> [Document extract]:
___
When using your words isn’t enough


By Rabbah Arlene Berger

Special to WJW

This week’s Torah portion is Noach, Genesis 6:9-11:32.

They say every rabbi really only has three sermons. Mine are: We are created B’tzelem Elohim/in God’s image. As humans we are fallible. And words have power.


This week’s parshah illustrates all three. We see how the fallibility of humanity causes the flood and the building of the Tower of Babel. The idea that we are created in God’s image was on the minds of the people who decided to build the tower in the first place, although they were not trying to emulate God so much as trying to be God — never a good idea. Every time I read a parshah, a different lesson is revealed to me. This year, the Tower of Babel story with its focus on the power of words seems more relevant than ever. Who hasn’t been in a situation in which everyone is speaking the same language, but somehow no one seems to understand what anyone else is saying.

In Genesis 11:1-7, we are told that people from chol ha’aretz/all the earth speak the same language and together decide to make a name for themselves by building a tower up to the sky. Commentators say that this chol ha’aretz means that it was literally all of humankind who were involved in this endeavor. If that was the case, who were they trying to impress by making a name for themselves?
___
> [Collected material]:
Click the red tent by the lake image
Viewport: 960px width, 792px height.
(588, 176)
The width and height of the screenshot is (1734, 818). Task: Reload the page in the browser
___
> [Exercise details]: Print the passage of the Noach sermon from "They say every" to "words have power.", reproducing it word for word.

> [Answer to this exercise]:
They say every rabbi really only has three sermons. Mine are: We are created B’tzelem Elohim/in God’s image. As humans we are fallible. And words have power.